Fish has provided scholarships for multiple children to attend Tabor Academy. In 2009, Fish founded Boston Scholar Athletes, an organization aimed at helping student athletes improve their academic performance, and he donated $6 million to the program between 2009 and 2021. The multimillion-dollar nonprofit ran tutoring centers in 20 high schools and supported underfunded athletic teams with uniforms, equipment and coaching clinics.

In 2010, Fish joined a group of 14 chief executives from the largest companies in Massachusetts to establish the Massachusetts Competitive Partnership (MACP). Fish was named chairman of the organization. In 2011, Fish and his wife were inducted into the Seneca Society of Hobart and William Smith Colleges.

He has served as fundraising campaign chair for Brigham and Women's Hospital's “Life.Giving.Breakthroughs” $1 billion capital campaign, and has donated $5 million to the cause.

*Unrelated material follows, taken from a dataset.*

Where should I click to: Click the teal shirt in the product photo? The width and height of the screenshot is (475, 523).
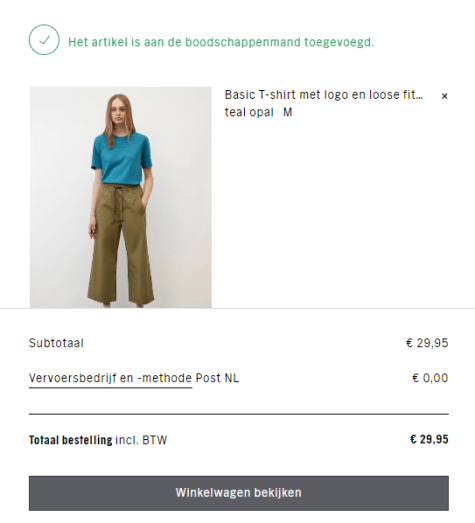pos(121,158)
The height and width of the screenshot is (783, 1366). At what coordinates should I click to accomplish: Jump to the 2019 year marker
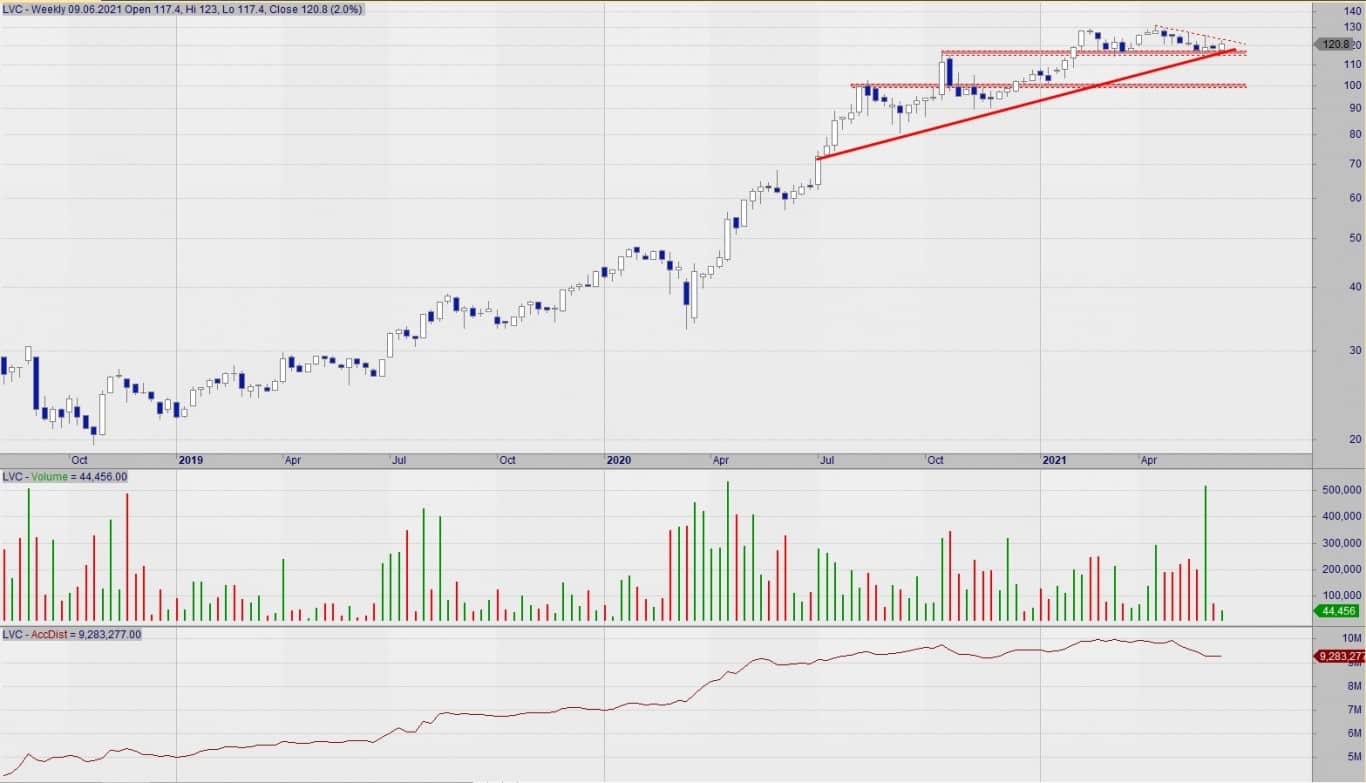pyautogui.click(x=190, y=460)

In 2014, Fish was named Chair of the Greater Boston Chamber of Commerce. He also served as chair of the Federal Reserve Bank of Boston's board of directors until 2017. He was named chairman of Boston College’s Board of Trustees, the first non-alumnus in that role. Fish is also on the board of the Boys & Girls Clubs of Boston and was named chairman of the board of trustees of Brigham and Women's Hospital in January 2018. In 2020, Fish received the Corey C. Griffin Humanitarian Award.

Fish has donated to Republican and Democrat political campaigns. He supported the Obama campaign in 2007 and raised between $100,000 and $200,000 for Obama's 2012 bid for re-election. In 2018 he donated $33,900 to the Republican National Committee and $25,000 to House Speaker Paul Ryan’s PAC.

In November 2015, Fish was given the Ralph Lowell Distinguished Citizen Award for service to others from the Boy Scouts of America Spirit of Adventure Council.

In 2018, Boston College named the Fish Field House in recognition of a gift from Fish as the former Board of Trustees chairman for the school. The facility has a regulation AstroTurf field, and a 12,000 square-foot strength and conditioning center.

In 2024, Fish co-founded the Mass Opportunity Alliance to promote more lenient tax policy for Massachusetts businesses and “defend and strengthen the Massachusetts business environment”.

== Personal life ==
Fish is married to Cynthia (Gelsthorpe) Fish, daughter of American marketing executive Edward Gelsthorpe. They have three daughters.